=== RECORDS SHOWN ===
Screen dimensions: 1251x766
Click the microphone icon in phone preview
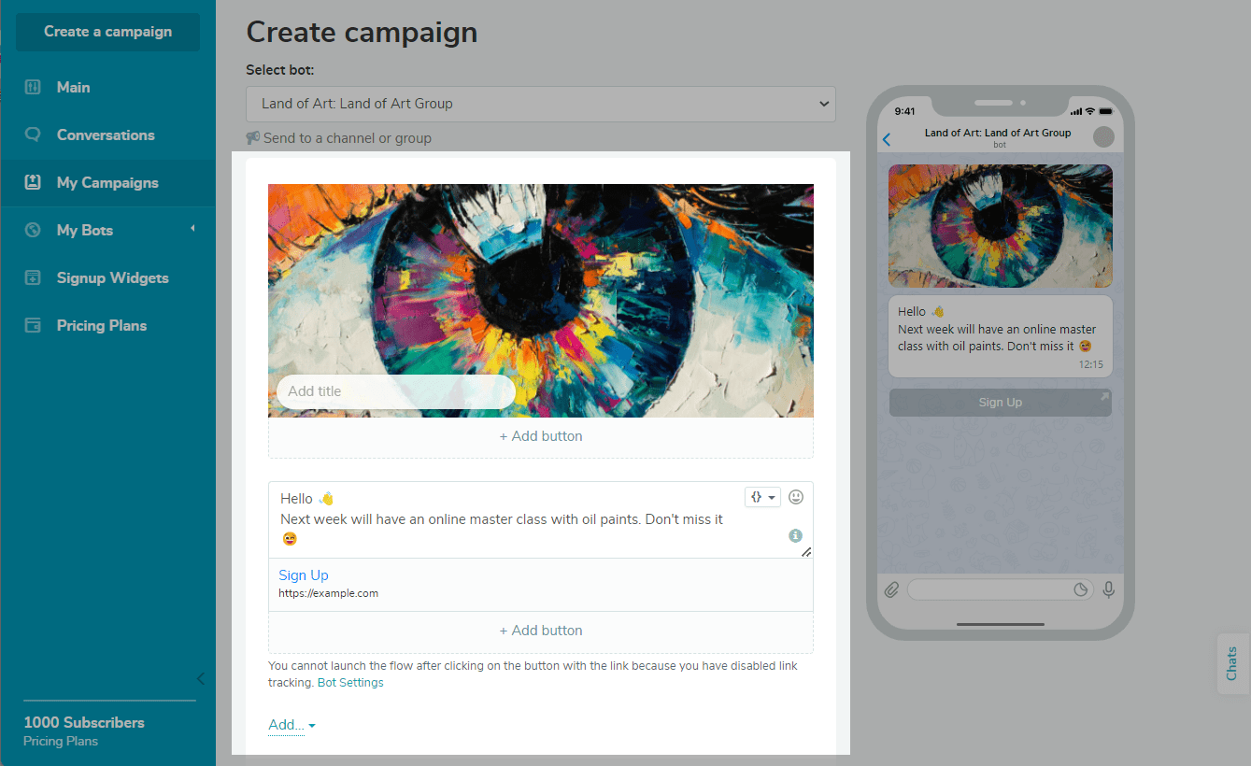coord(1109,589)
===
=== RECORDS SHOWN ===
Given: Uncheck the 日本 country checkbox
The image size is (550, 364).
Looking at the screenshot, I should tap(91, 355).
===
=== RECORDS SHOWN ===
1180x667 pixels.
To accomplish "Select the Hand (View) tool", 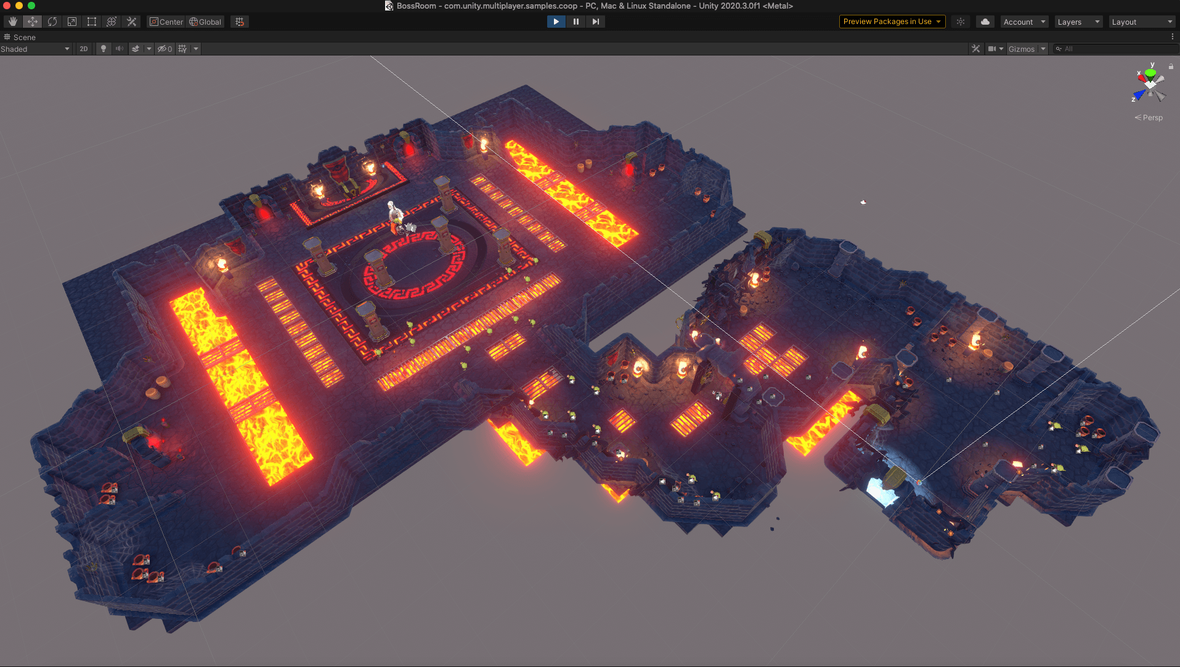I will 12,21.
===
### GIVEN REQUEST:
Rewrite the rows from the line with "Given: Uncheck the 日本 country checkbox" to the line with "Looking at the" as a two-column CSV with the headers request and answer. Give one line per request, and put each text and its answer in a single quoted field with line breaks replaced by spaces.

### EXPECTED ANSWER:
request,answer
"Given: Uncheck the 日本 country checkbox The image size is (550, 364).","Looking at the screenshot, I should tap(91, 355)."